La riattivazione in deroga del punto nascita dell’ospedale “San Matteo degli Infermi” di Spoleto entra ufficialmente nell’agenda della sanità umbra. Il direttore generale dell’Asl 2 Roberto Noto ha avviato l’iter presso la Direzione regionale Salute su impulso della presidente della Giunta regionale Stefania Proietti.
L’obiettivo è restituire un presidio essenziale a un’area vasta e fragile, riducendo tempi di percorrenza spesso superiori a un’ora per raggiungere il primo reparto di ostetricia disponibile. È una partita che intreccia sicurezza materno‑infantile, diritto alla prossimità delle cure e tenuta demografica dei territori interni.
Nel documento di richiesta si sottolinea come il presidio spoletino, incardinato nella rete ospedaliera regionale Dea di I livello, sia punto di riferimento non solo per la città ma per l’intero distretto della Valnerina: un’area ampia per estensione, segnata da spopolamento e disagi strutturali, e inclusa nel cratere sismico del 2016.
Oggi molte comunità della zona impiegano oltre 60 minuti – la soglia ritenuta massima in sicurezza per una partoriente – per raggiungere Foligno, che è il punto nascita più vicino. La riapertura a Spoleto riporterebbe quei tempi “abbondantemente” sotto tale limite, ricucendo una frattura nell’accesso ai servizi: non un dettaglio, ma una condizione che incide direttamente sulla salute di madri e neonati e sulla vivibilità dei centri montani.
Il punto nascita spoletino ha sospeso l’attività nell’ottobre 2020 per la parziale e temporanea riconversione a ospedale Covid. Da allora, le donne che avrebbero afferito a Spoleto sono state indirizzate su Foligno, Terni e Perugia. Cinque anni dopo, la Regione avvia la procedura per ottenere la deroga alla soglia ministeriale dei 500 parti annui, richiamando “necessità orogeografiche oggettive” e la funzione di presidio di prossimità.

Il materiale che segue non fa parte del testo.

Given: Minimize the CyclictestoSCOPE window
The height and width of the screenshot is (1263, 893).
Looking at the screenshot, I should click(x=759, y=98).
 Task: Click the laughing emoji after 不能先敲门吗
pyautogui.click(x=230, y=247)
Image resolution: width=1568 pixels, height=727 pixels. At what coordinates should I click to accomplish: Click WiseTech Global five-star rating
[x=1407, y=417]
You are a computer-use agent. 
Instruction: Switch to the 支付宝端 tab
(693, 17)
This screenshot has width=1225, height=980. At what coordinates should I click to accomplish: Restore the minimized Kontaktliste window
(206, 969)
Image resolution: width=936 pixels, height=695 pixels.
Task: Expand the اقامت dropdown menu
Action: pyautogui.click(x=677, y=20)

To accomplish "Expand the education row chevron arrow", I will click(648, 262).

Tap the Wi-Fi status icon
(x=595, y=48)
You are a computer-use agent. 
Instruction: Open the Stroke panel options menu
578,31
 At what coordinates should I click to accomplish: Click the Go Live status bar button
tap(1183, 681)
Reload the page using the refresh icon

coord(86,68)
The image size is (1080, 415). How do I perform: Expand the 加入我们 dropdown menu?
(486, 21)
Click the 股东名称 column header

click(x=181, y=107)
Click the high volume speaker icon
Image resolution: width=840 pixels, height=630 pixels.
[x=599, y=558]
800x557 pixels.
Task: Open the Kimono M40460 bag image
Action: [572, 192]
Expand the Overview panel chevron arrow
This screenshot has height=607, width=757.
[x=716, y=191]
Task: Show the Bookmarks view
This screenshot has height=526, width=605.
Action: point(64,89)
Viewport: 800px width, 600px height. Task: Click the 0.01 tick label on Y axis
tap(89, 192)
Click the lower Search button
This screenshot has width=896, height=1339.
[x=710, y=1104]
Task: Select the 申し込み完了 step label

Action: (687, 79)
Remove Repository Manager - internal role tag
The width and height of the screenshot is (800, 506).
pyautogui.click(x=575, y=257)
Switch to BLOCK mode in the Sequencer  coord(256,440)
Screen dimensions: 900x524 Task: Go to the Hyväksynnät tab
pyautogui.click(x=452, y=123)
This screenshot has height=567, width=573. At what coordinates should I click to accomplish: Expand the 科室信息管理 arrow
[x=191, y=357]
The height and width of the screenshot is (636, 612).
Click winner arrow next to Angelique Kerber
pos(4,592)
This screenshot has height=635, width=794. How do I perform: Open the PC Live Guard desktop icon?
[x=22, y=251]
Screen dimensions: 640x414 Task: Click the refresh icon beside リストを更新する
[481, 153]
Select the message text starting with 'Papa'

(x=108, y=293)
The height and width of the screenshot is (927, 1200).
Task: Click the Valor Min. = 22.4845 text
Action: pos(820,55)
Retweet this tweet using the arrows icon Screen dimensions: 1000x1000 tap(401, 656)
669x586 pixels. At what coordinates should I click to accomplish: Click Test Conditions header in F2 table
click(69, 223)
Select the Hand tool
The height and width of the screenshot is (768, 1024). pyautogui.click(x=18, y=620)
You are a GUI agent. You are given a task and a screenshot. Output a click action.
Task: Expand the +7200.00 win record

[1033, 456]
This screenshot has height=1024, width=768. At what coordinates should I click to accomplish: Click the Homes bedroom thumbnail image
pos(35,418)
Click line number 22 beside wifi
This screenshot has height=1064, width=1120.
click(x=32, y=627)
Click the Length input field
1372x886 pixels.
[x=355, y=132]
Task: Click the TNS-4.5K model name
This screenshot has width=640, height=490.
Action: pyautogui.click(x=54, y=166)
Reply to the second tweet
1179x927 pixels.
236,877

Il percorso amministrativo prevede il passaggio alla commissione regionale competente, che dovrà esprimere un parere prima dell’invio formale al Ministero della Salute: l’ultima parola spetta a Roma. È un iter tecnico, ma con una valenza politica e sociale evidente: riportare il parto in sicurezza a distanza ragionevole dalle comunità della Valnerina.
La riattivazione del punto nascita si inserisce in un progetto più ampio di valorizzazione del “San Matteo degli Infermi”. Negli ultimi mesi sono arrivati segnali concreti: la nomina del facente funzione alla guida della struttura complessa di Ginecologia e Ostetricia (vacante dal 1° ottobre), il potenziamento della dotazione di dirigenti anestesisti, e la previsione di nuove assunzioni di infermieri e operatori socio‑sanitari.
Nel piano rientra anche la riattivazione della Cardiologia e l’incremento delle attività di chirurgia robotica, tasselli che rafforzano la capacità dell’ospedale di gestire percorsi complessi e integrazione multispecialistica. In parallelo avanzano i cantieri finanziati dal PNRR: la Casa di comunità è in dirittura d’arrivo e sono pronti a partire i lavori di rinnovamento del Pronto soccorso. Se letti insieme, questi interventi disegnano un presidio più moderno, attrattivo per professionisti e affidabile per i cittadini.
La riapertura del punto nascita non è solo una questione organizzativa, significa ridurre rischi clinici legati a trasferimenti lunghi in caso di urgenze ostetriche, garantire un’assistenza perinatale di qualità vicino a casa e sostenere la scelta di restare nei paesi della Valnerina. In questi territori la sanità di prossimità è anche un fattore di coesione: convince le giovani coppie a non spostarsi altrove, sostiene i comuni nello sforzo di ripopolamento post‑sisma e rimette al centro il diritto a nascere, e far nascere, in sicurezza. È il senso profondo della deroga: adattare le regole a contesti orografici particolari, senza arretrare sugli standard di qualità.
Una volta acquisito il parere regionale e trasmessa la pratica al Ministero, sarà cruciale dimostrare la sostenibilità del servizio sul piano del personale e dei volumi. Gli innesti annunciati su anestesia, l’assetto di Ginecologia‑Ostetricia e i percorsi nascita integrati con Pediatria e Terapia intensiva neonatale di riferimento saranno determinanti per garantire sicurezza h24. Parallelamente, servirà una strategia di reclutamento stabile – magari con incentivi mirati per aree interne – per evitare riaperture “a singhiozzo”. La posta in gioco è alta: trasformare un’istanza amministrativa in un servizio concreto, continuo e ben radicato nel territorio.